Structure-function relationship in secondary biliary cirrhosis in the rat. Stereologic and hemodynamic characterization of a model

Abstract

Secondary biliary cirrhosis in the rat is an attractive model since unlike other models it does not rely on exogenous toxic compounds to induce cirrhosis. However, because little is known about the microcirculatory abnormalities of this model, this study investigated hemodynamics in rats with predefined functional impairment and related them to different aspects of stereologically quantified structure. All animals with at least 50% reduction in microsomal function, assessed by the aminopyrine breath test, had portal hypertension. The sinusoidal space, as assessed by multiple indicator dilution in the perfused liver, was reduced whereas large vessel space was increased. This reduction in sinusoidal space could contribute to increased portal resistance. The degree of intrahepatic shunting varied as assessed by a microsphere technique (13.9 vs. 0.5% in controls).

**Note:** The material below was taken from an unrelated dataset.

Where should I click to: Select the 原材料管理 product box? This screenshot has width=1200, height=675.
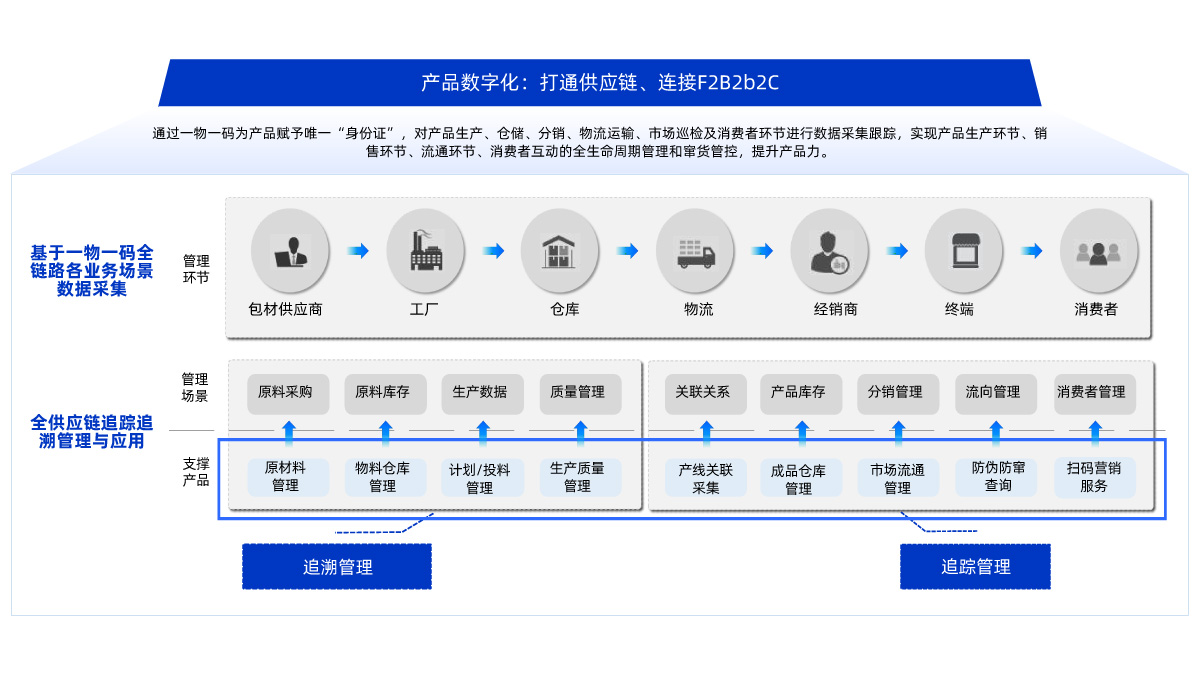tap(288, 477)
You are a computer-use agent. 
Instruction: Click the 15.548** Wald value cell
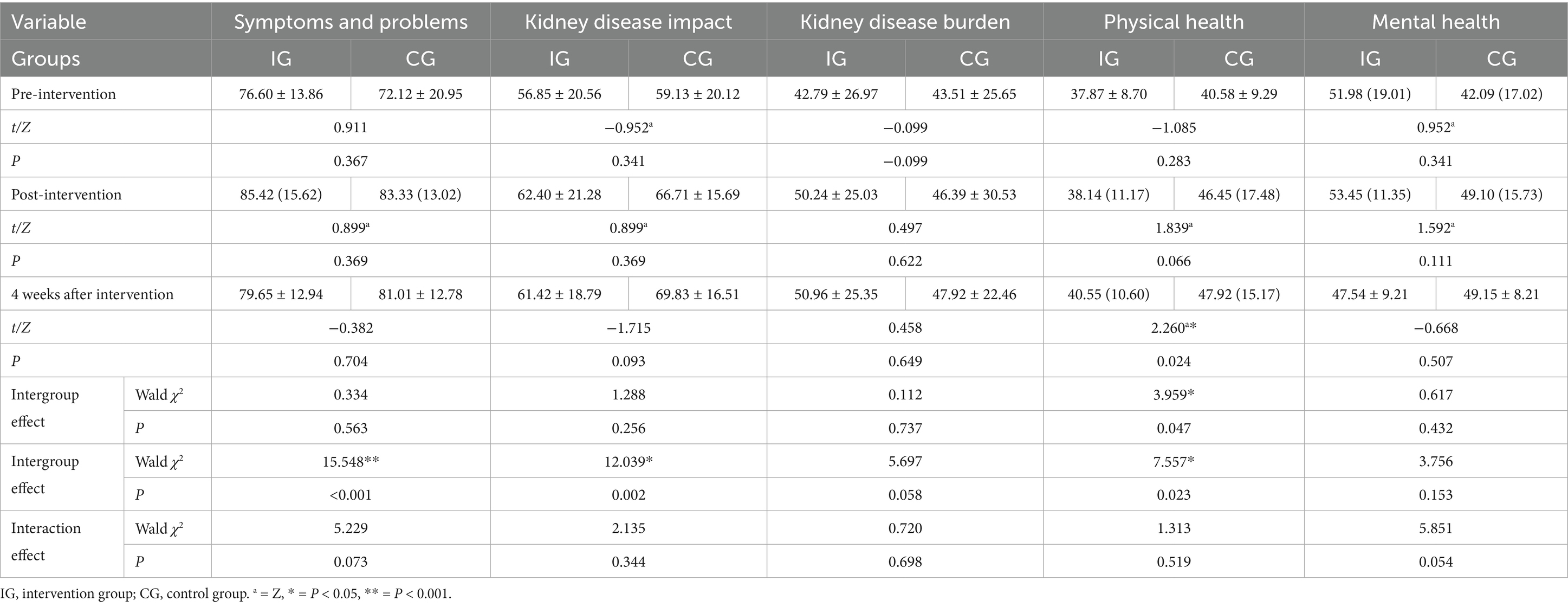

These alterations were confirmed by stereological analysis. Numerically, there was excellent agreement between functional indicator dilution data and anatomic quantitation. Microvascular exchange was impaired as in other models of cirrhosis as shown by a reduced extravascular albumin space (4.5 vs. 2.2%, p < 0.01). In contrast to alterations in vascular space, this functional impairment was not reflected in the stereologically assessed space of Disse which averaged 5% of liver volume in both groups. Finally, in spite of reduced microsomal function in vivo (aminopyrine breath test) and in vitro (aminopyrine N-demethylase activity), the smooth endoplasmic reticulum was maintained (4.3 vs. 3.5 m2/ml cytosol, n.s.), which demonstrates that microsomal function in this model is reduced per unit hepatocyte. This suggests that the sick-cell hypothesis applies to secondary biliary cirrhosis in the rat.